Training Sets¶

RetroCast publishes PaRoutes training artifacts as hosted, versioned datasets. You should be able to do one of two things:

download a split from the shell without memorizing URLs
load a split in Python as list[Route], route records, reaction records, or mapped reaction SMILES

The interface below is the intended product surface.

Quick Start¶

Shell:

curl -fsSL https://files.ischemist.com/retrocast/get-training-set.sh | bash -s -- reaction-holdout-n1-n5 --split training

Python:

from retrocast.datasets import load_training_set

train_routes = load_training_set(
    "paroutes",
    artifact="reaction-holdout-n1-n5",
    split="training",
    as_="routes",
)

One-step reaction training:

from retrocast.datasets import load_training_set

train_reactions = load_training_set(
    "paroutes",
    artifact="single-step-reaction-holdout-n1-n5",
    split="training",
    as_="reaction_records",
)

Artifacts¶

Use reaction-holdout-n1-n5 unless you specifically need a route-holdout baseline.
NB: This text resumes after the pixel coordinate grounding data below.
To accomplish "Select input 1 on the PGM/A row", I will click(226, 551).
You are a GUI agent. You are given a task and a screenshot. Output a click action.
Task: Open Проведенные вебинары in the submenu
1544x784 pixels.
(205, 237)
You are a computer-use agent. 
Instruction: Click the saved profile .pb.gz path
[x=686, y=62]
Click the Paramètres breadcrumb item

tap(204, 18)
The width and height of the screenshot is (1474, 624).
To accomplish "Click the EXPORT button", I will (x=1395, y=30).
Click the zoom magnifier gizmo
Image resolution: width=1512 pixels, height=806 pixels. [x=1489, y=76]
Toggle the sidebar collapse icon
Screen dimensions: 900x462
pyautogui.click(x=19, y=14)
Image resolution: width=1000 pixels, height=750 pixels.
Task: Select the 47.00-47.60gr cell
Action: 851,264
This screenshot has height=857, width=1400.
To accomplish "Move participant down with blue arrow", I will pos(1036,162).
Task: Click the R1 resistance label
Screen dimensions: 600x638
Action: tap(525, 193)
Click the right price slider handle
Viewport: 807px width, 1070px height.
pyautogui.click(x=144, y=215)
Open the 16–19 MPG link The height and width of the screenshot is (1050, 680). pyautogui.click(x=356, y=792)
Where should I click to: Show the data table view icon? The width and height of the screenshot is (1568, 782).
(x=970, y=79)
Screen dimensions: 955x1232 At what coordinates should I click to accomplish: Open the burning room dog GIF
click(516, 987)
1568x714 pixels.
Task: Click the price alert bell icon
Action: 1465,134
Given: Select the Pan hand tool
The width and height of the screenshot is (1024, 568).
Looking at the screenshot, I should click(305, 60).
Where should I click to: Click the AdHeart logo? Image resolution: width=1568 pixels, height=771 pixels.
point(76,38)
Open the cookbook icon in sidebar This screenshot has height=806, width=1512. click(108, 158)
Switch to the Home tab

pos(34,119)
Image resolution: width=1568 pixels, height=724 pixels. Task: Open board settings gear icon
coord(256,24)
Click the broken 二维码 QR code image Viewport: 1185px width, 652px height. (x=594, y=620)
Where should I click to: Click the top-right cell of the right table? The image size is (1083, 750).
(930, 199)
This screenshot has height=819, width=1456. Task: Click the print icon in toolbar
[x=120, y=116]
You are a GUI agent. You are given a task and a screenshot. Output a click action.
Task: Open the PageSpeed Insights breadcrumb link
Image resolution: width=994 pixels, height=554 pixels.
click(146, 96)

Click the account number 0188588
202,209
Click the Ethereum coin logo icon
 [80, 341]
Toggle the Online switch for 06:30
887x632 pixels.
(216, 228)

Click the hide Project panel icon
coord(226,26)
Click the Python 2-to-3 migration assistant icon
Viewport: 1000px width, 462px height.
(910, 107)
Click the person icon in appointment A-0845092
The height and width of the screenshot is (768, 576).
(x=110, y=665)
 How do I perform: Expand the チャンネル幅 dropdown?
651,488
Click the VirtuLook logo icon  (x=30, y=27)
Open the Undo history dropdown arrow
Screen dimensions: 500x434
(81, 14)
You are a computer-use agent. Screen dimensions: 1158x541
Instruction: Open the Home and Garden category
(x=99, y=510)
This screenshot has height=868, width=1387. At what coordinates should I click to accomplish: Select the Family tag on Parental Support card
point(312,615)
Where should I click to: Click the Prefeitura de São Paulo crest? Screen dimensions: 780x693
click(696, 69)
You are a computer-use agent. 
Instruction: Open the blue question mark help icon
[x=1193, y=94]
artifact	use it for	guarantee
`route-holdout-n1-n5`	multistep route models	exact `n1 ∪ n5` routes removed
`reaction-holdout-n1-n5`	multistep route models	exact routes removed, then holdout reactions excised
`single-step-reaction-holdout-n1-n5`	one-step reaction models	flattened from `reaction-holdout-n1-n5`

Route artifacts expose:

all.jsonl.gz
training.jsonl.gz
validation.jsonl.gz
manifest.json

Single-step artifacts expose:

all.jsonl.gz
training.jsonl.gz
validation.jsonl.gz
all.rsmi.txt.gz
training.rsmi.txt.gz
validation.rsmi.txt.gz
manifest.json

Python API¶

load_training_set() is the high-level entrypoint:

from retrocast.datasets import load_training_set

val_records = load_training_set(
    "paroutes",
    artifact="reaction-holdout-n1-n5",
    split="validation",
    as_="route_records",
    release="latest",
)

Supported as_ values:

routes -> list[Route]
route_records -> list[TrainingRouteRecord]
reaction_records -> list[TrainingReactionRecord]
reaction_smiles -> list[str]

Low-level control stays available:

from retrocast.datasets import download_training_set
from retrocast.io import load_training_route_records, load_training_routes

path = download_training_set(
    "paroutes",
    artifact="reaction-holdout-n1-n5",
    split="training",
    release="latest",
    as_="routes",
)

records = load_training_route_records(path)
routes = load_training_routes(path)

download_training_set():

resolve latest
download the requested file into a local cache
verify the artifact before returning it
return the local Path

Use output_dir=... when you want the artifact materialized into an explicit project-owned location instead of the managed cache:

from pathlib import Path

from retrocast.datasets import download_training_set

path = download_training_set(
    "paroutes",
    artifact="reaction-holdout-n1-n5",
    split="training",
    as_="routes",
    output_dir=Path("data/training"),
)

Shell API¶

The shell path mirrors the Python path. get-training-set.sh defaults to release=latest and prints the local path it downloaded.

Download route records:

curl -fsSL https://files.ischemist.com/retrocast/get-training-set.sh | bash -s -- reaction-holdout-n1-n5 --split training

Download Route JSONL for a pinned release:

curl -fsSL https://files.ischemist.com/retrocast/get-training-set.sh | bash -s -- reaction-holdout-n1-n5 --split validation --release v2026-05-12

Download single-step mapped reaction SMILES:

curl -fsSL https://files.ischemist.com/retrocast/get-training-set.sh | bash -s -- single-step-reaction-holdout-n1-n5 --split training --format reaction-smiles

Materialize into a project directory instead of the default cache:

curl -fsSL https://files.ischemist.com/retrocast/get-training-set.sh | bash -s -- reaction-holdout-n1-n5 --split training --dir data/training

Release Resolution¶

Users should be able to rely on three things:

release="latest" resolves to the newest published release
pinned releases like v2026-05-12 remain stable
artifact downloads are verified before they are returned to Python or shell callers

Conditions¶

PaRoutes condition slots remain metadata, not structured solvents/reagents, because the source labels are not trustworthy enough for that. A slot may be a solvent, reagent, mixed bag, or even something that should have been modeled as a reactant.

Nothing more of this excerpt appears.